Bei einigen seiner Kritiker war herauszuhören, er hätte mal stärker die AfD aufs Korn nehmen sollen. Nach Menths Aussage kam dieser Adressat in seiner Büttenrede mehrfach vor. Schlimmstenfalls werden sich Büttenredner künftig überlegen, ob sie nicht ihr ganzes Programm „politisch korrekt“ gestalten und sich manche Kritik am politischen Establishment verkneifen, um nicht ausgeladen oder gesundheitlich zusätzlich belastet zu werden (mehrere prominente Büttenredner waren in den letzten Jahren durch Stress anfällig für psychische Probleme). Immerhin ein Kollege hat deutlich Flagge gezeigt: Büttenredner Fritz Schopps („Rumpelstilzje“) weigerte sich, als Ersatz für Menth bei der IG-Metall-Sitzung einzuspringen und drohte seinen SPD-Austritt an.
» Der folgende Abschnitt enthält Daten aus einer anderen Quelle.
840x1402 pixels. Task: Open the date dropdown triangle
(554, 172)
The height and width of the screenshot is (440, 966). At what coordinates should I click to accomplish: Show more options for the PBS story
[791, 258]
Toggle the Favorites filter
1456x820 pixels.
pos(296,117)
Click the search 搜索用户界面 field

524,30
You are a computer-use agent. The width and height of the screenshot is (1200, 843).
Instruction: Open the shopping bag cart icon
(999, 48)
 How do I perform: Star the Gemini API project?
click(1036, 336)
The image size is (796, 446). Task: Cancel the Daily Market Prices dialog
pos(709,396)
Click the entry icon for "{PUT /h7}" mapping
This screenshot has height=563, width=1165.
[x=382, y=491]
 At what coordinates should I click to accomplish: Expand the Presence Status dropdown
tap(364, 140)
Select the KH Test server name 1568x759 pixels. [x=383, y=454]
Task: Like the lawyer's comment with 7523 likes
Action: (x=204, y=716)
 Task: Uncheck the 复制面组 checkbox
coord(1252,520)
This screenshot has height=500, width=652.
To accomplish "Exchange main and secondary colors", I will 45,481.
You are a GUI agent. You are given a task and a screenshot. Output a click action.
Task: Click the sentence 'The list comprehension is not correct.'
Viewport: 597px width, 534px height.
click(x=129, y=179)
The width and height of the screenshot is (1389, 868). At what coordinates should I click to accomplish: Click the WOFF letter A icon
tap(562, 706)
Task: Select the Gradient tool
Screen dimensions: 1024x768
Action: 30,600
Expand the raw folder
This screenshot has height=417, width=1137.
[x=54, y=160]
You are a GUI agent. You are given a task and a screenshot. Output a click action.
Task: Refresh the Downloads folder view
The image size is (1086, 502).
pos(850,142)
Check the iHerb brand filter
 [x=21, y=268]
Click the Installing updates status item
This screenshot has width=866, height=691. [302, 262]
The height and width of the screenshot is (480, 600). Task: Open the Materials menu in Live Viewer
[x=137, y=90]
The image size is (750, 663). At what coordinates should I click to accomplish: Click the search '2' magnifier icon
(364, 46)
Die Meinungs- und die Kunstfreiheit stehen an vielen Stellen unter Beschuss, sogar dort, wo bisher Narrenfreiheit geherrscht hat. Was man sagt, wie man es sagt, wann und wo man es sagt, alles kann gegen einen verwendet werden – dieser Eindruck entsteht zunehmend. Nicht nur in den Social Media, sondern auch bei traditioneller Unterhaltung. Der Rahmen des Erlaubten soll so verengt, die Schere im Kopf angesetzt werden. Umso wichtiger, klar Flagge zu zeigen und die Freiheit des Wortes zu verteidigen. Und die beste Verteidigung ist immer noch der Angriff. Auch auf Arschlöcher.